Far be it from me to venture even the gentlest advice to the Government in matters of this kind. However, I hope, if I may say so, that the noble Lord the Lord Privy Seal will not allow his colleagues to wear hair shirts too publicly in a sort of competitive bidding for who can take the lowest salary increase. I am sure that all of us, whatever our political differences, recognise that Ministers work long hours; that we need to attract people of ability to politics; and that a proper level of salaries has an important role to play in attracting people
I wish to ask the noble Lord the Lord Privy Seal one question. I wonder whether he will recall that during the course of exchanges on allied matters before the election he properly asked me what progress had occurred in the further investigation by the Perry Committee of salaries for Ministers and allowances for Members of this place. I know that is something he and his party feel strongly about. Can he take this opportunity--perhaps it is not entirely in order--to advise the House what the present position is and whether progress has been made under his prompting?
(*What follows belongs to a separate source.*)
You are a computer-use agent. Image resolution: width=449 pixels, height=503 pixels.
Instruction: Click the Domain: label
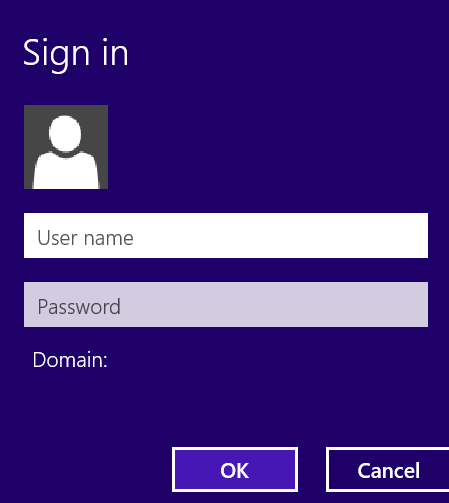tap(70, 360)
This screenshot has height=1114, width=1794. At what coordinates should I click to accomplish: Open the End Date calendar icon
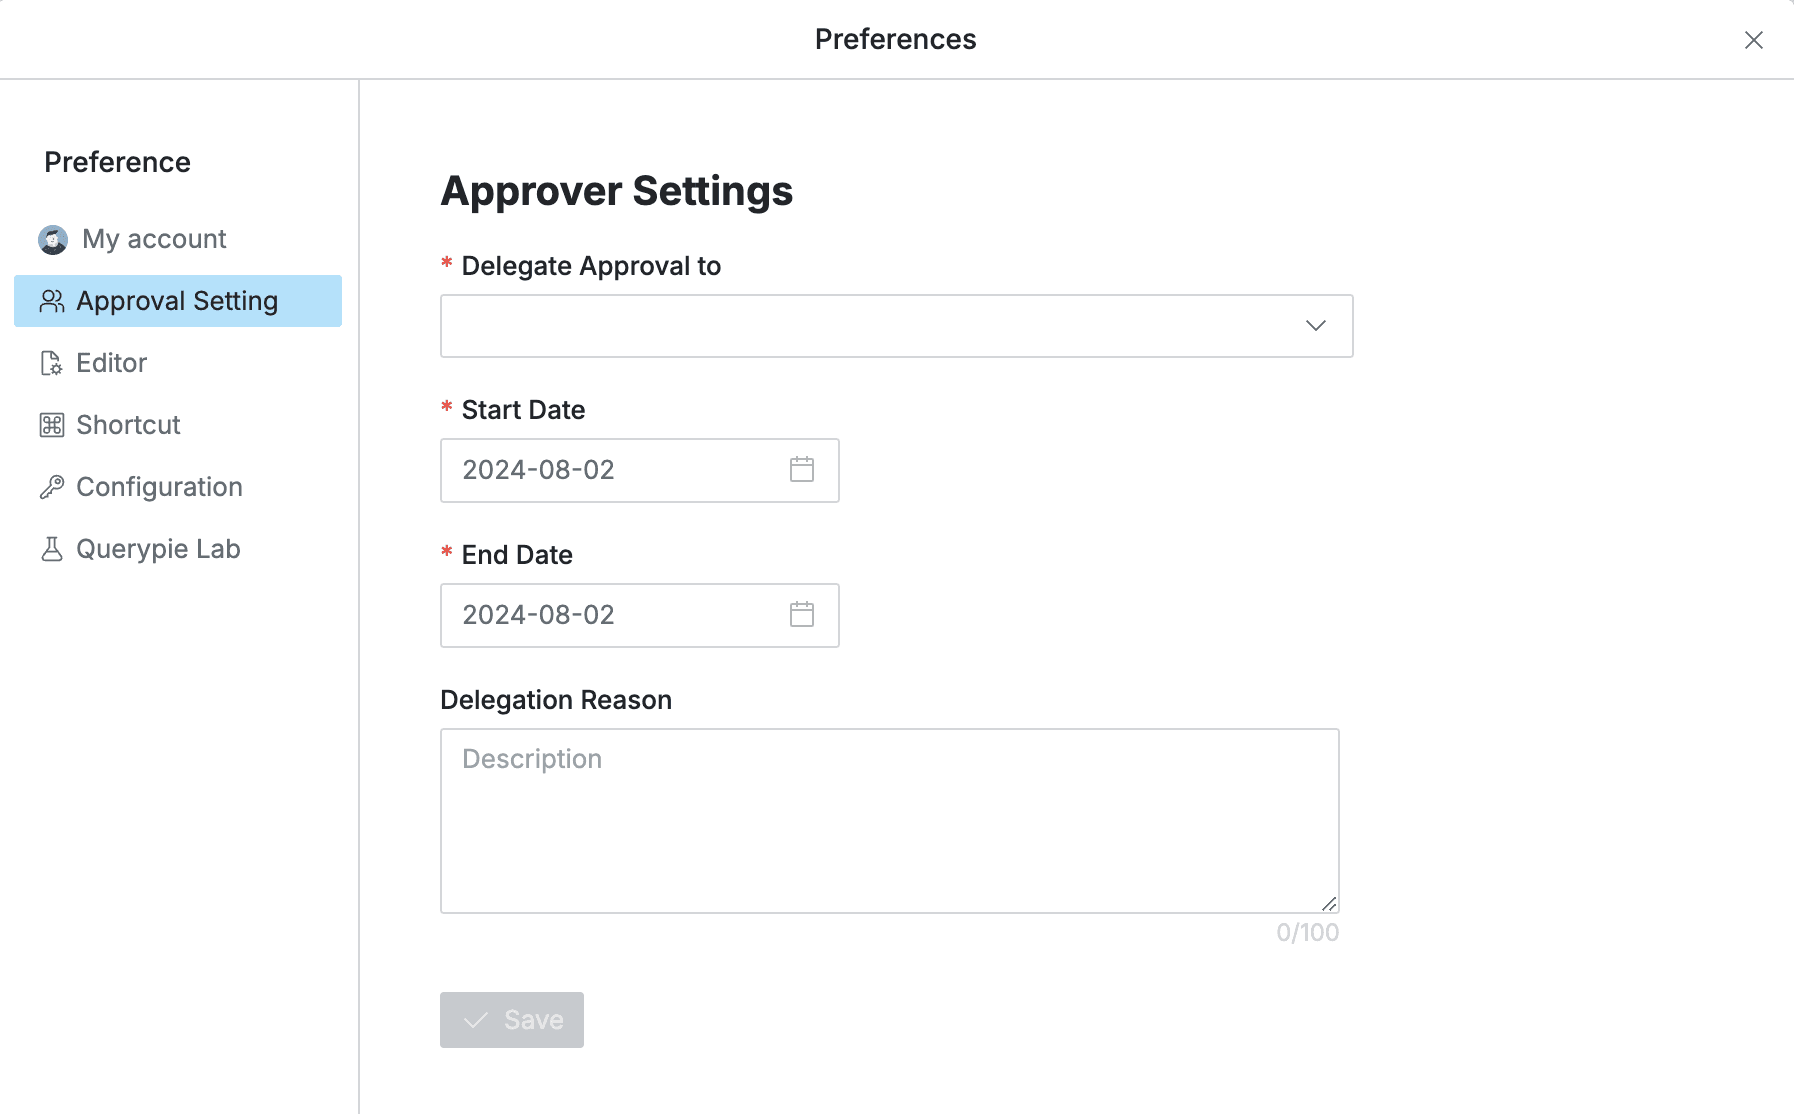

Lord Howell: My Lords, I am grateful to the noble Viscount for the final point that he made which I also wish to make. The House will recall that when we debated these matters in November of last year, almost a year ago, one or two of us asked about junior Ministers' salaries and about the expenses of Members of this House. The noble Viscount, Lord Cranborne, charitably and kindly agreed to refer those matters back to the Top Salaries Review Body. Subsequently some of us were asked to give evidence to that body. I was asked but could not attend because unfortunately I was in hospital. However, other people attended. Since then there has been total silence.
The Top Salaries Review Body having been asked 12 months ago to review a matter, it is totally discourteous to this House for it not to report back to the House. I do not wish to go over the ground. However, as in the previous Government, in this Government junior Ministers are working extremely hard, carrying great responsibilities of state, but being paid salaries which are less than those of Back-Bench Members of Parliament in another place. That cannot be right. An old trade union principle of paying the rate for the job should apply to Ministers who carry responsibility in this House or anywhere else. The matter needs to be rectified. With regard to the dignity of this place, it cannot be right for Ministers serving in this House to be so underpaid.
As regards our expenses, no one whom I have met wishes to make any profit from serving in this House. But allowances for Members of the House of Lords are inadequate. For example, one cannot possibly stay in a decent London hotel for the overnight rate that is paid. If one has a flat or accommodation, as some of us do, and has to take it for 12 months, it is ludicrous that it is empty for four months of that time; but one is expected to subsidise the country.
The position regarding secretarial allowances is even worse. This is an important new point. We now have more and more working Peers who require to undertake research. They require some secretarial assistance.
I support the noble Viscount, Lord Cranborne. I hope that my noble friend the Leader of the House will ensure that the Top Salaries Review Body pays this House the courtesy of listening to our representations with great care and of replying to them.